Example: Using the dependency insight report for a given dependency

Output of gradle -q dependencyInsight --dependency commons-codec --configuration scm

> gradle -q dependencyInsight --dependency commons-codec --configuration scm
commons-codec:commons-codec:1.7
   variant "default+runtime" [
      org.gradle.status = release (not requested)
   ]
   Selection reasons:
      - Was requested
      - By conflict resolution : between versions 1.7 and 1.6

commons-codec:commons-codec:1.7
\--- scm

commons-codec:commons-codec:1.6 -> 1.7
\--- org.apache.httpcomponents:httpclient:4.3.6
     \--- org.eclipse.jgit:org.eclipse.jgit:4.9.2.201712150930-r
          \--- scm

A web-based, searchable dependency report is available by adding the --scan option.

Justifying dependency declarations with custom reasons

When you declare a dependency or a dependency constraint, you can provide a custom reason for the declaration. This makes the dependency declarations in your build script and the dependency insight report easier to interpret.

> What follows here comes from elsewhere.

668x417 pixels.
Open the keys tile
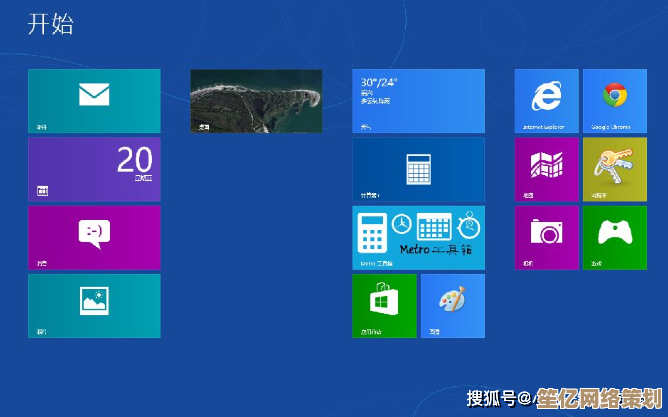click(614, 169)
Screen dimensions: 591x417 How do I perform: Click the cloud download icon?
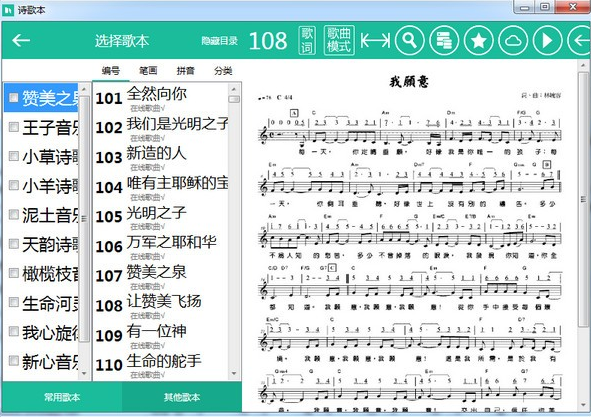[x=513, y=40]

Example: Giving a reason for choosing a certain module version in a dependency declaration

build.gradle

apply plugin: 'java-library'

repositories {
    jcenter()
}

dependencies {
    implementation('org.ow2.asm:asm:6.0') {
        because 'we require a JDK 9 compatible bytecode generator'
    }
}

Example: Using the dependency insight report with custom reasons

Output of gradle -q dependencyInsight --dependency asm

> gradle -q dependencyInsight --dependency asm
org.ow2.asm:asm:6.0
   variant "compile" [
      org.gradle.status = release (not requested)
      org.gradle.usage  = java-api
   ]
   Selection reasons:
      - Was requested : we require a JDK 9 compatible bytecode generator

org.ow2.asm:asm:6.0
\--- compileClasspath

A web-based, searchable dependency report is available by adding the --scan option.